Data section start
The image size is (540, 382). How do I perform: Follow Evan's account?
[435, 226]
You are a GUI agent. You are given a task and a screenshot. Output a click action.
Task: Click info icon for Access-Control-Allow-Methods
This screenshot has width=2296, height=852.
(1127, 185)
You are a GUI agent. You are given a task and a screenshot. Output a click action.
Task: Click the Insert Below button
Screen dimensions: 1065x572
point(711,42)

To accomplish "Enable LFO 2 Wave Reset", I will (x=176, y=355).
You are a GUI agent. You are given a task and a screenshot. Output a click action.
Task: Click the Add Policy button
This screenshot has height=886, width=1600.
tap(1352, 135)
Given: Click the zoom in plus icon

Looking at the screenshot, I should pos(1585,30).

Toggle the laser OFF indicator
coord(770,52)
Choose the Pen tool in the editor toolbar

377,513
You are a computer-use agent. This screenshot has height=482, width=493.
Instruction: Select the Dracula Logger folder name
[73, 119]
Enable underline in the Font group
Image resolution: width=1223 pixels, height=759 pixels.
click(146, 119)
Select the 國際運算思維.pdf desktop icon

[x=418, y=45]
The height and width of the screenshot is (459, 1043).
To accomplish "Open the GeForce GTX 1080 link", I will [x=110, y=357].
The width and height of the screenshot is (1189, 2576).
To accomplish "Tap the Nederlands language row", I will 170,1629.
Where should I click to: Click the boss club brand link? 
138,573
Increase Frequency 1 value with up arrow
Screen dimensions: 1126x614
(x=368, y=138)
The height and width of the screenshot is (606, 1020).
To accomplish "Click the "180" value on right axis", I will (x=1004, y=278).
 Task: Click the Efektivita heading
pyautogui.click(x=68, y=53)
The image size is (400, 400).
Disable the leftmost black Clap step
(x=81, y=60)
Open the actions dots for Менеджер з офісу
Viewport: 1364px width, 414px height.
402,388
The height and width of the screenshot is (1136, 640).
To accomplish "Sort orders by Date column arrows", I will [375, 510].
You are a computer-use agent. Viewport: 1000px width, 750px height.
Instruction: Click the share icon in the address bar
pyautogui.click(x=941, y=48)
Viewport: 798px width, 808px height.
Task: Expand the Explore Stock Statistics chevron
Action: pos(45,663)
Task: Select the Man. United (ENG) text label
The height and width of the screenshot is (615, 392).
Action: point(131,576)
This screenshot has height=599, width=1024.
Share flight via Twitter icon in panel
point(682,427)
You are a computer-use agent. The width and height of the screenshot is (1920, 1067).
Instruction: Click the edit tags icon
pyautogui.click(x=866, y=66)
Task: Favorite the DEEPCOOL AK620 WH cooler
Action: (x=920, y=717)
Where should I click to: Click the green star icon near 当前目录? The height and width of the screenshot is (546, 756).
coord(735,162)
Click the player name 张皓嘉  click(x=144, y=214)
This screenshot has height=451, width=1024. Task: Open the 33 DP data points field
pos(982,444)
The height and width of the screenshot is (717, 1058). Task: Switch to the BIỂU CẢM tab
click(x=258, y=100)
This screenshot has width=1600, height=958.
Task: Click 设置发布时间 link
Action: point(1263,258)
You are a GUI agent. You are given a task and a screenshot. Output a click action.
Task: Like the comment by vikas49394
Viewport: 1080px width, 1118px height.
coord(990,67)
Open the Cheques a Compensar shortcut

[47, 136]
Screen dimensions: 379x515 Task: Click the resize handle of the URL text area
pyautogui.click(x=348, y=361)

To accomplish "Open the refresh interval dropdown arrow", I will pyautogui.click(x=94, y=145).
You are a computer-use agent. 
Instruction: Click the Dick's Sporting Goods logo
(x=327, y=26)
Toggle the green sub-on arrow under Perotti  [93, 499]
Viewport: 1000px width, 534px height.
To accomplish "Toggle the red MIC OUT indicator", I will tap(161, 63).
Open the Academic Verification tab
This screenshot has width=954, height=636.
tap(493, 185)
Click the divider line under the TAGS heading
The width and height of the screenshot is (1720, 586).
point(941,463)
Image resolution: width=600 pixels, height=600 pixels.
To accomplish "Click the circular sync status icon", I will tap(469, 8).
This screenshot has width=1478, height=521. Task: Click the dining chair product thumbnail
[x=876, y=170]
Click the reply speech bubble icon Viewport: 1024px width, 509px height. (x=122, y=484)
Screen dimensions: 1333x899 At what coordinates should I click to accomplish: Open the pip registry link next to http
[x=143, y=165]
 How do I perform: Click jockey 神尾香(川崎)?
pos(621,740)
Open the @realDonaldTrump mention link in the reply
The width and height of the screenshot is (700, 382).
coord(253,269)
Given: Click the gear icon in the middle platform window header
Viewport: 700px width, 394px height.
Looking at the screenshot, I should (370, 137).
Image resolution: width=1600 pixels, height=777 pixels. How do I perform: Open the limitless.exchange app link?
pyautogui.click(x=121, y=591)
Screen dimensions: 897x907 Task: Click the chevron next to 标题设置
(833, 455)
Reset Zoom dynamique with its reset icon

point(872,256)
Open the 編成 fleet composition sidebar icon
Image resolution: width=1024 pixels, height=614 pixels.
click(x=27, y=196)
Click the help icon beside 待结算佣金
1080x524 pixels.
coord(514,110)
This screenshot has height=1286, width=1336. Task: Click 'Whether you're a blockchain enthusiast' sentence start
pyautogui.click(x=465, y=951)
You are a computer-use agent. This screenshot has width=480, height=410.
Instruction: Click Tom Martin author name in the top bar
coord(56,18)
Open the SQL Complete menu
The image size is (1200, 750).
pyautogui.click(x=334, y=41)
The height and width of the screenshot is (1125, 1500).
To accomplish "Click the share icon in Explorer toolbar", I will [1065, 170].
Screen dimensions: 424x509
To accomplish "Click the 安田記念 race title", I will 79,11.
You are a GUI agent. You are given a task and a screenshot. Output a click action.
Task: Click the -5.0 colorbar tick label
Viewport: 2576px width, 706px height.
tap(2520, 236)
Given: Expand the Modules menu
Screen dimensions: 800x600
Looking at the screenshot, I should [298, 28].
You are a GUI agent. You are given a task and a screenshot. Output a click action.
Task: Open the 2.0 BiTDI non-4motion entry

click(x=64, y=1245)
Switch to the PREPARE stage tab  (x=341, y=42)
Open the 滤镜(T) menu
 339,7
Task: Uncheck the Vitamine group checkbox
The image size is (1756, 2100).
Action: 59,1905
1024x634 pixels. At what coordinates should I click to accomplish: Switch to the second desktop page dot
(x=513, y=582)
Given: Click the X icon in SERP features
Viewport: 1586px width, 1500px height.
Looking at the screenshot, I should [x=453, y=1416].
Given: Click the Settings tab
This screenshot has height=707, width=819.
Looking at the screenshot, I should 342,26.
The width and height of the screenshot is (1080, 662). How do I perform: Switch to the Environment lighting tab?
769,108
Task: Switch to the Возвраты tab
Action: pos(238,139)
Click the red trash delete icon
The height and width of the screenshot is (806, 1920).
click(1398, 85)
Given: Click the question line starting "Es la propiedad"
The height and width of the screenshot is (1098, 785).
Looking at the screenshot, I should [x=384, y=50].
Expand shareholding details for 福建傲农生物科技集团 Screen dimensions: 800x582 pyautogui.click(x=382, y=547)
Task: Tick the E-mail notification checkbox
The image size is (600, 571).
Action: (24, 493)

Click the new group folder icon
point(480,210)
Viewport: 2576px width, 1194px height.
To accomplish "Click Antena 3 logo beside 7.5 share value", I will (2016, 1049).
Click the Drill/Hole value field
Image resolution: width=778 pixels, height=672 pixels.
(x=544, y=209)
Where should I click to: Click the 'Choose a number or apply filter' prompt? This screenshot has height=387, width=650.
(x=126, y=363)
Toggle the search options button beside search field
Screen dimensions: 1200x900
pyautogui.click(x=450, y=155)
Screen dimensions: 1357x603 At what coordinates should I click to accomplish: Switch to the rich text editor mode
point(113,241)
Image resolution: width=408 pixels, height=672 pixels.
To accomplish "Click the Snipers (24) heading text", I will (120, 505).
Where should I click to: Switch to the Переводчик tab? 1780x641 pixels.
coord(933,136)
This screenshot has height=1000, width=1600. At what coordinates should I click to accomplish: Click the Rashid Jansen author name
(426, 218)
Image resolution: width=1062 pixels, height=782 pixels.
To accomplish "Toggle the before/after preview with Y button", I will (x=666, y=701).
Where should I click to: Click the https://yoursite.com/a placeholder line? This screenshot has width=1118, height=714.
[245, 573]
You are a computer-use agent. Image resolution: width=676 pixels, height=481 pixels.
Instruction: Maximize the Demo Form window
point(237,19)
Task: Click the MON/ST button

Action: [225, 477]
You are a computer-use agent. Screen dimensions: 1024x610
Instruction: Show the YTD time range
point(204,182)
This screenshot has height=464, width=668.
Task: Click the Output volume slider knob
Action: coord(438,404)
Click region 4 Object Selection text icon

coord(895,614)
Data section end
Exercise directions >> All that is wanted is a faithful reproduction of the line above with "Click the red trash delete icon", the line with "Given: Click the question", and every line in between.

Exercise solution >>
Click the red trash delete icon
The height and width of the screenshot is (806, 1920).
click(1398, 85)
Given: Click the question line starting "Es la propiedad"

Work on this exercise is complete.